Quindici anni or sono ho partecipato alla fondazione di questo partito, al quale sono sempre rimasto iscritto da allora, salvo che nel biennio 2013-2014 nel quale mi candidai al Senato nelle liste di Scelta Civica e feci parte del relativo gruppo parlamentare fino al suo definitivo scioglimento, per poi tornare con tutti i senatori di quel gruppo nel Pd. L’appartenenza a un partito non presuppone la piena condivisione di tutte le prese di posizione del suo vertice; 
è una scelta che si fonda soprattutto sulla condivisione delle scelte politiche fondamentali, oltre che sulla fiducia nella capacità del partito stesso di correggere i propri errori in quelle meno cruciali. In questo partito mi è accaduto di far parte della maggioranza e di essere in pieno accordo con l’operato del vertice, di poter quindi cooperare efficacemente all’attuazione di idee e progetti da lungo tempo preparati e discussi; così come mi è accaduto di essere in minoranza e in dissenso con alcune scelte del vertice. In ogni caso ho sempre seguito questa regola di condotta: “massima libertà nell’esprimere le mie idee, anche se in contrasto con la linea del vertice del partito, massima lealtà nel rispettare la disciplina di voto, in Parlamento come nelle elezioni politiche e amministrative”. Quando si fa parte di un partito si entra in questa logica, che dà i suoi frutti sulla distanza; e che è incompatibile con quella del “ci resto finché sono in maggioranza, esco se sono in minoranza”.

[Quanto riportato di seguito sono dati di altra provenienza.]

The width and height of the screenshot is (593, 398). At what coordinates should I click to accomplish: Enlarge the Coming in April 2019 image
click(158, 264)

Detto questo, non mi sottraggo alla domanda che da più parti mi viene posta: “va bene, ma se non fossi legato al Pd dalla disciplina di voto, nella situazione attuale come voteresti?”.

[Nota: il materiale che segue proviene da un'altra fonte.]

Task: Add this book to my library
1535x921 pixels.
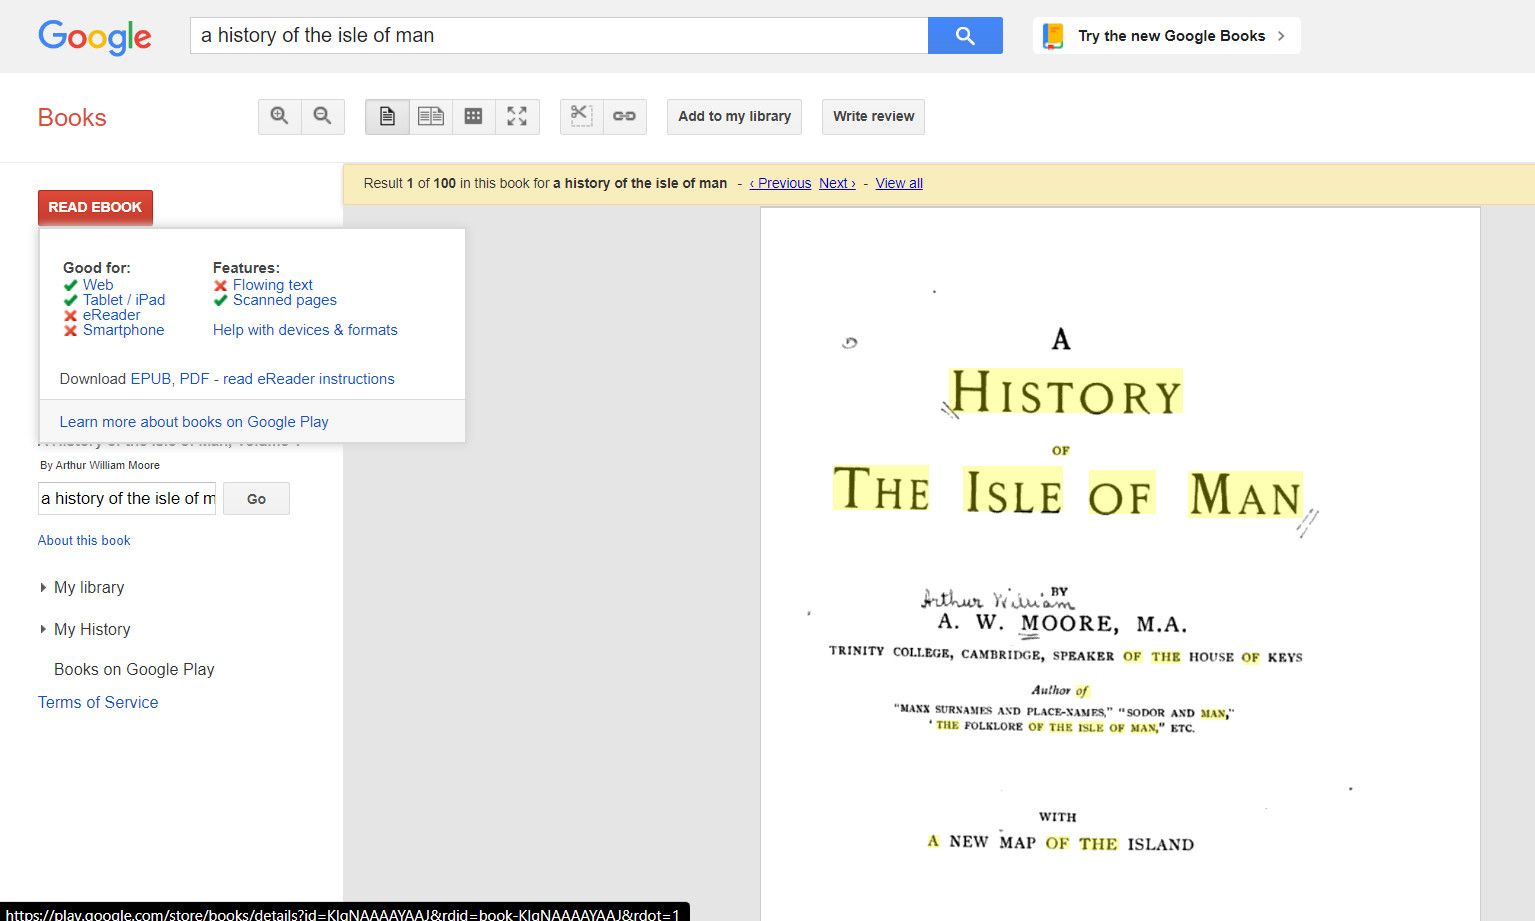Action: coord(733,116)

Rispondo: voterei allo stesso modo, cioè Pd sia alla Camera sia (soprattutto) al Senato. Perché con questo sistema elettorale un terzo dei seggi viene assegnato nei collegi uninominali, dove la coalizione di destra può vincere anche con il 25 o il 30 per cento dei voti. Anche nelle zone dove la coalizione di destra è più debole del centro-sinistra essa può portarsi via il seggio prendendo un voto in più della coalizione seconda arrivata. Per questo la rottura di Calenda con il Pd mi è parsa una follia.

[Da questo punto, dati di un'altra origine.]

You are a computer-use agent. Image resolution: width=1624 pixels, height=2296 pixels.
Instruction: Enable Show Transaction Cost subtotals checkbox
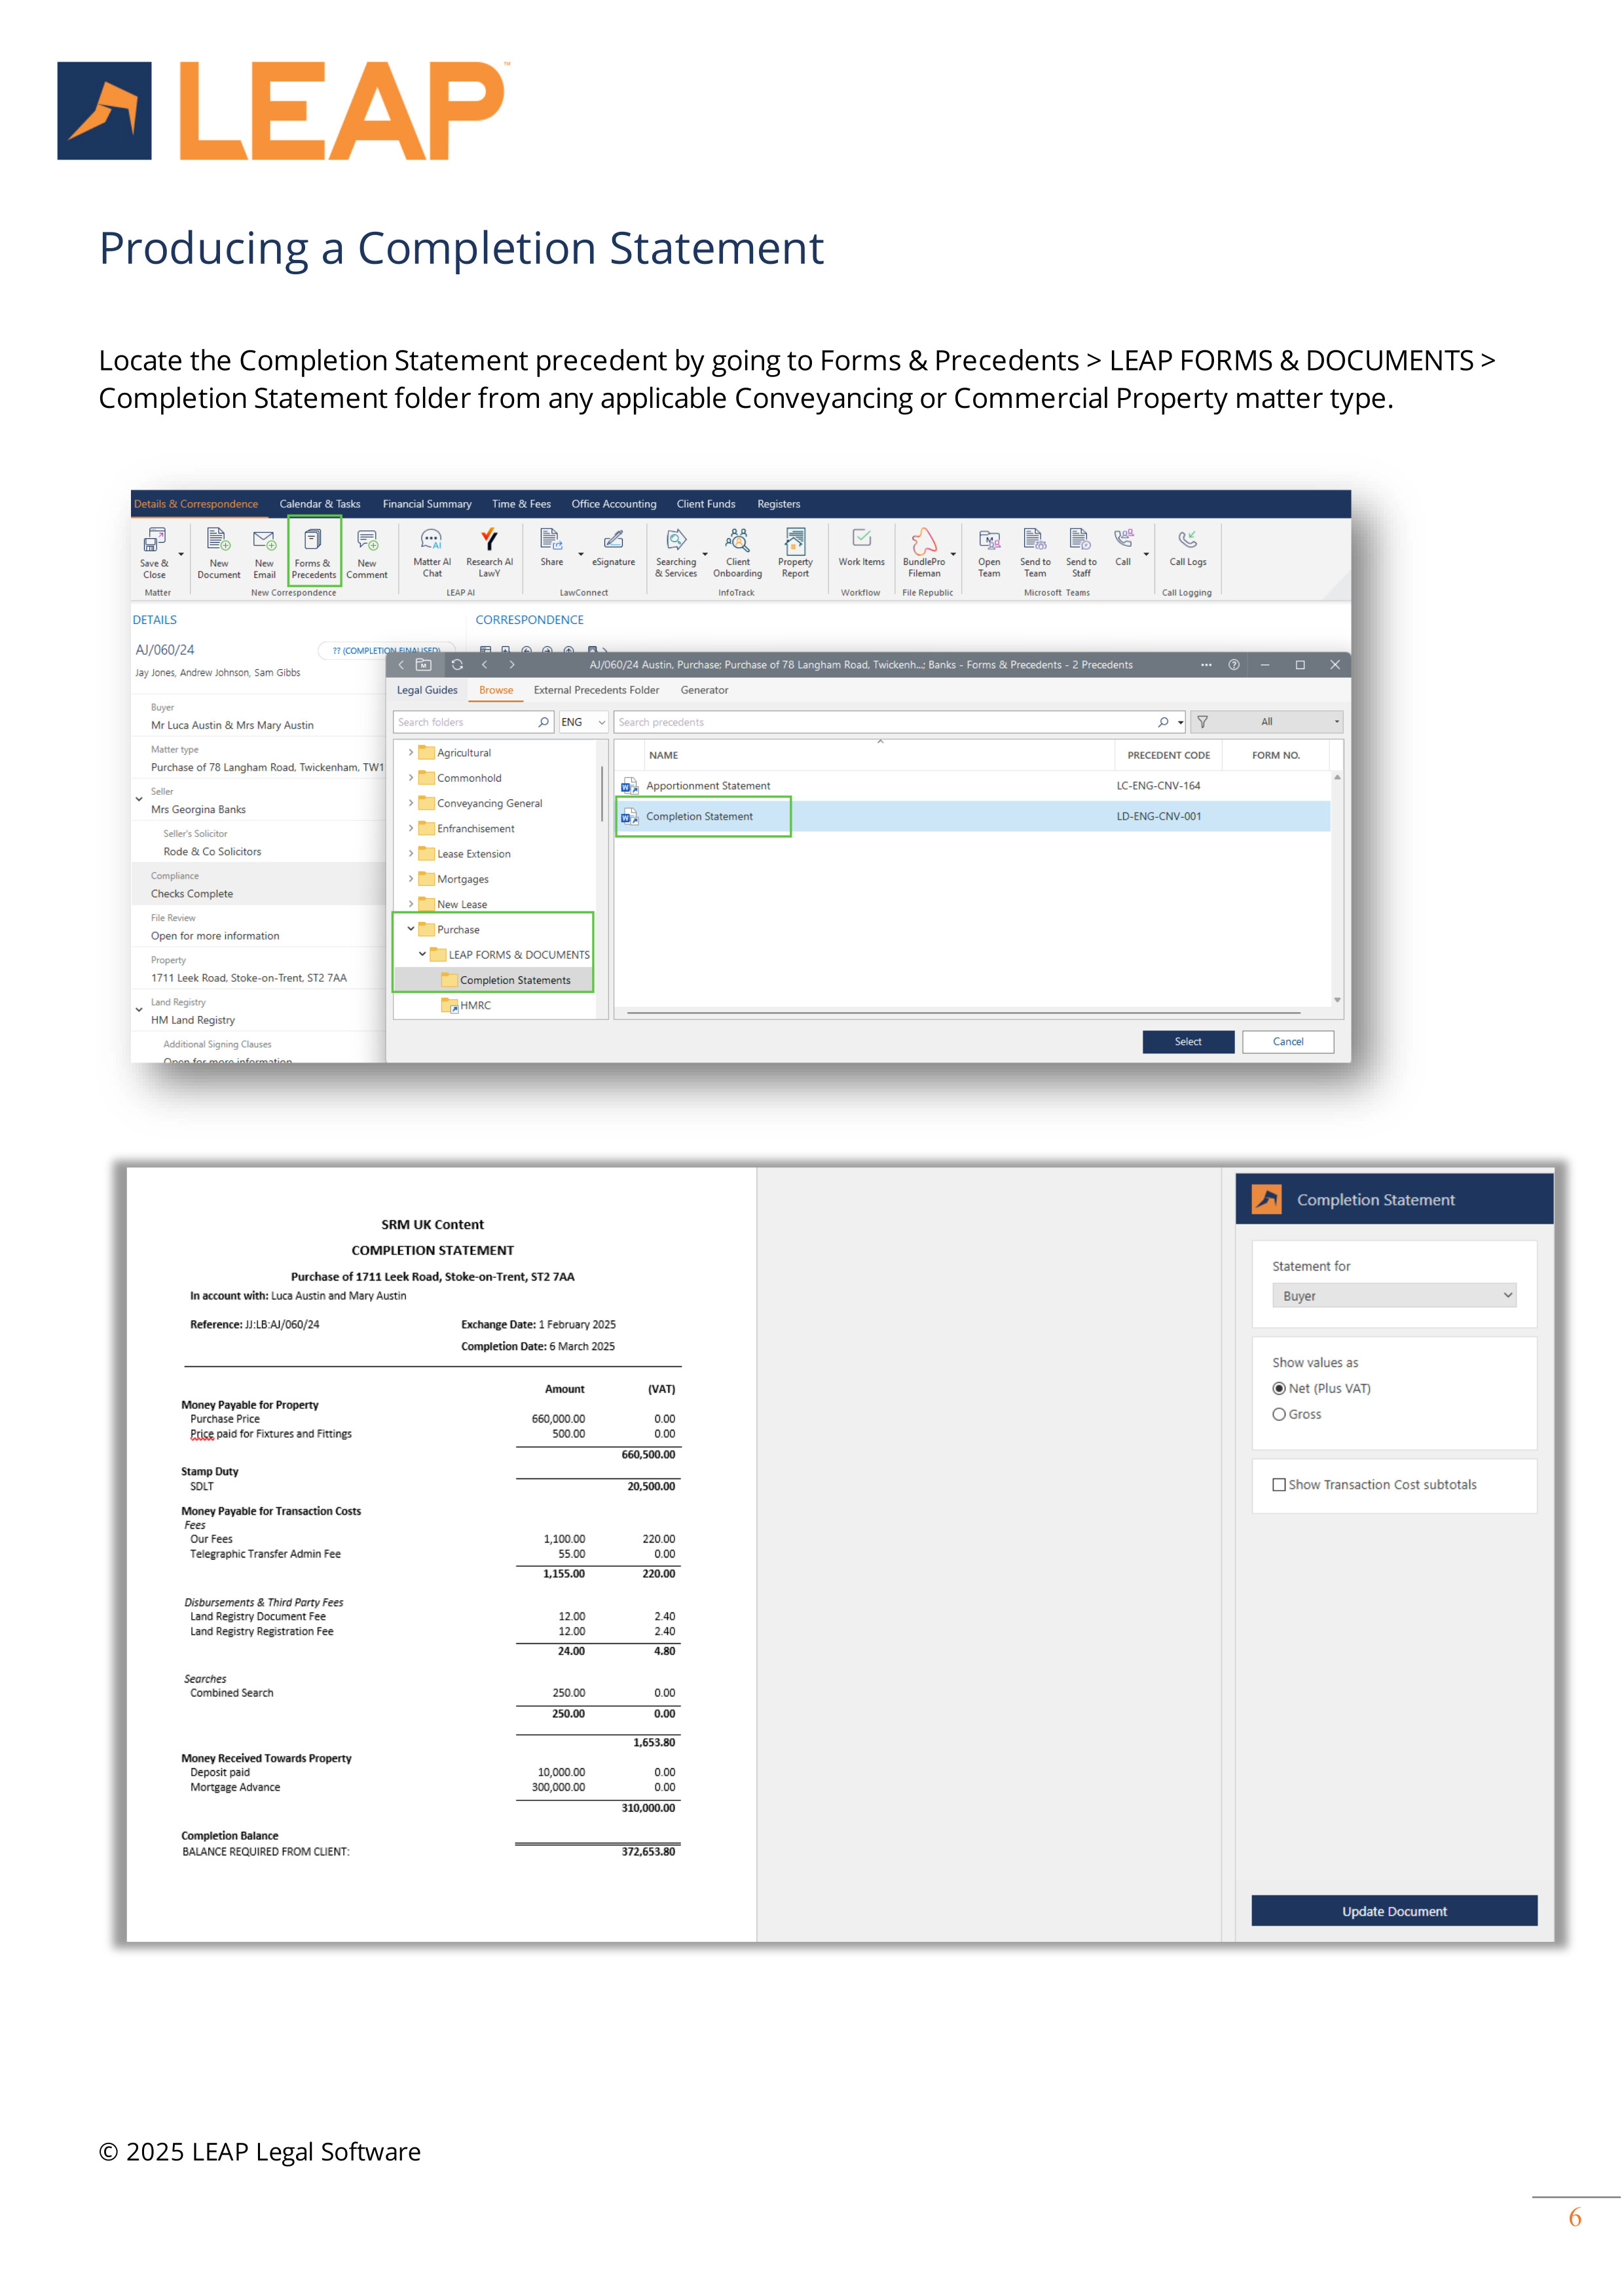pyautogui.click(x=1279, y=1485)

Chi condivide le mie idee pensa che oggi lo spartiacque fondamentale della politica, in Italia come in tutti gli altri Paesi europei, sia quello che divide chi desidera che il proprio Paese partecipi da protagonista alla costruzione di una Unione Europea capace di esercitare efficacemente la sovranità in materia di economia, di sicurezza, di politica estera, di ecologia e di flussi migratori, da chi invece preferisce preservare e semmai rafforzare le sovranità nazionali del secolo passato. Oggi la scelta rispetto a questo spartiacque è resa più drammatica dall’aggressione della Russia di Putin contro l’Ucraina, che sottintende con tutta evidenza un’aggressione contro la UE cui l’Ucraina intende aderire. La coalizione di destra è in larga parte fortemente connotata nel senso dell’euro-scetticismo, se non addirittura nel senso del legame organico con il partito di Putin (come nel caso della Lega).  Non mi dispiace affatto che i voti degli elettori europeisti di destra rafforzino il nuovo Polo liberal-democratico di Calenda e Renzi; mi preoccupa molto, invece, che il nuovo Polo sottragga voti al Pd, consentendo ai partiti di Giorgia Meloni e di Matteo Salvini di prendersi tutta la posta nei collegi uninominali, anche in quelli nei quali un centro-sinistra unito sarebbe più forte.